Reproduce every item below line for line, changing nothing.

** DATA LISTING **
↓

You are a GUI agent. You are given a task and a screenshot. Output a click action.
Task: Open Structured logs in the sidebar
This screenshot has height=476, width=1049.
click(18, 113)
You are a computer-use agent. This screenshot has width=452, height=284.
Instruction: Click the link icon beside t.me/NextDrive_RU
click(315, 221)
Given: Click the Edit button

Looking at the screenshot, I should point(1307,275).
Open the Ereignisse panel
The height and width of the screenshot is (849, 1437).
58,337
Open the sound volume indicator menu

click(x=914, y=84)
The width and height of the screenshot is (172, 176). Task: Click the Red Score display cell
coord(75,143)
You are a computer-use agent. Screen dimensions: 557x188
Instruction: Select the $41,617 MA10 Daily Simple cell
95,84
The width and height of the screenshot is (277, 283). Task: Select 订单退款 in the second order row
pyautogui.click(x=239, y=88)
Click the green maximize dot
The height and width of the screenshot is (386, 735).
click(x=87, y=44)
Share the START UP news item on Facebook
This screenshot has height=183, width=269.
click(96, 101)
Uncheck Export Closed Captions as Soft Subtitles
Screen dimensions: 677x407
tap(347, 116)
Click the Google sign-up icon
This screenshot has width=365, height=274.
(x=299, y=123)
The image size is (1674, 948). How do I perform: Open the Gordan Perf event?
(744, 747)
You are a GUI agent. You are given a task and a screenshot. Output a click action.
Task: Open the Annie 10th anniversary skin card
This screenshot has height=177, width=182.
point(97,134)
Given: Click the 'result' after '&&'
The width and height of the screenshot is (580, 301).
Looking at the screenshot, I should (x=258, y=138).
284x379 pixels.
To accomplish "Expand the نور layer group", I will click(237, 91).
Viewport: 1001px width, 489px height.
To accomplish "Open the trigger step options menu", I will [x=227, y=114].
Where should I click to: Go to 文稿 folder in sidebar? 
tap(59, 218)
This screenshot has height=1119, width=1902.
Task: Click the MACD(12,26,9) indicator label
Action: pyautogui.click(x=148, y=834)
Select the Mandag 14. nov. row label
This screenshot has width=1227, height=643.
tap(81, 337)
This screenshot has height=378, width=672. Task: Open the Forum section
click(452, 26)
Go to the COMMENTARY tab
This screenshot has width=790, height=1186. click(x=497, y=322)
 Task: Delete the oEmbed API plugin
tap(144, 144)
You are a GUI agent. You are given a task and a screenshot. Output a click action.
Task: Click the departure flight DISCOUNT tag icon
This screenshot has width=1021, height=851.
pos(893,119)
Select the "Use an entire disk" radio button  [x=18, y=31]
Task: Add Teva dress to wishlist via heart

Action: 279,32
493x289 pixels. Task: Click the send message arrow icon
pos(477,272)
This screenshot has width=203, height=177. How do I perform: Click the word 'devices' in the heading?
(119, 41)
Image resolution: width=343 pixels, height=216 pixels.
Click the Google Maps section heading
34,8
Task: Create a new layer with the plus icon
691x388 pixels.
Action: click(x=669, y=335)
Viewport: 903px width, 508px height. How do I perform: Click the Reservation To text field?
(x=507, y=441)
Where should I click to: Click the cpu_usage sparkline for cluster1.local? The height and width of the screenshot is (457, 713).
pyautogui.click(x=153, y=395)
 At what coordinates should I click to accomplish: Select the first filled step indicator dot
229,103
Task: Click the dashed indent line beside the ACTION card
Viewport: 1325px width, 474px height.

↑

** CORRECT ANSWER **
You are a GUI agent. You are given a task and a screenshot. Output a click action.
Task: Open Structured logs in the sidebar
This screenshot has height=476, width=1049.
click(18, 113)
You are a computer-use agent. This screenshot has width=452, height=284.
Instruction: Click the link icon beside t.me/NextDrive_RU
click(315, 221)
Given: Click the Edit button

Looking at the screenshot, I should point(1307,275).
Open the Ereignisse panel
The height and width of the screenshot is (849, 1437).
58,337
Open the sound volume indicator menu

click(x=914, y=84)
The width and height of the screenshot is (172, 176). Task: Click the Red Score display cell
coord(75,143)
You are a computer-use agent. Screen dimensions: 557x188
Instruction: Select the $41,617 MA10 Daily Simple cell
95,84
The width and height of the screenshot is (277, 283). Task: Select 订单退款 in the second order row
pyautogui.click(x=239, y=88)
Click the green maximize dot
The height and width of the screenshot is (386, 735).
click(x=87, y=44)
Share the START UP news item on Facebook
This screenshot has height=183, width=269.
click(96, 101)
Uncheck Export Closed Captions as Soft Subtitles
Screen dimensions: 677x407
tap(347, 116)
Click the Google sign-up icon
This screenshot has width=365, height=274.
(x=299, y=123)
The image size is (1674, 948). How do I perform: Open the Gordan Perf event?
(744, 747)
You are a GUI agent. You are given a task and a screenshot. Output a click action.
Task: Open the Annie 10th anniversary skin card
This screenshot has height=177, width=182.
point(97,134)
Given: Click the 'result' after '&&'
The width and height of the screenshot is (580, 301).
Looking at the screenshot, I should (x=258, y=138).
284x379 pixels.
To accomplish "Expand the نور layer group", I will click(237, 91).
Viewport: 1001px width, 489px height.
To accomplish "Open the trigger step options menu", I will [x=227, y=114].
Where should I click to: Go to 文稿 folder in sidebar? 
tap(59, 218)
This screenshot has height=1119, width=1902.
Task: Click the MACD(12,26,9) indicator label
Action: pyautogui.click(x=148, y=834)
Select the Mandag 14. nov. row label
This screenshot has width=1227, height=643.
tap(81, 337)
This screenshot has height=378, width=672. Task: Open the Forum section
click(452, 26)
Go to the COMMENTARY tab
This screenshot has width=790, height=1186. click(x=497, y=322)
 Task: Delete the oEmbed API plugin
tap(144, 144)
You are a GUI agent. You are given a task and a screenshot. Output a click action.
Task: Click the departure flight DISCOUNT tag icon
This screenshot has width=1021, height=851.
pos(893,119)
Select the "Use an entire disk" radio button  [x=18, y=31]
Task: Add Teva dress to wishlist via heart

Action: 279,32
493x289 pixels. Task: Click the send message arrow icon
pos(477,272)
This screenshot has width=203, height=177. How do I perform: Click the word 'devices' in the heading?
(119, 41)
Image resolution: width=343 pixels, height=216 pixels.
Click the Google Maps section heading
34,8
Task: Create a new layer with the plus icon
691x388 pixels.
Action: click(x=669, y=335)
Viewport: 903px width, 508px height. How do I perform: Click the Reservation To text field?
(x=507, y=441)
Where should I click to: Click the cpu_usage sparkline for cluster1.local? The height and width of the screenshot is (457, 713).
pyautogui.click(x=153, y=395)
 At what coordinates should I click to accomplish: Select the first filled step indicator dot
229,103
Task: Click the dashed indent line beside the ACTION card
Viewport: 1325px width, 474px height.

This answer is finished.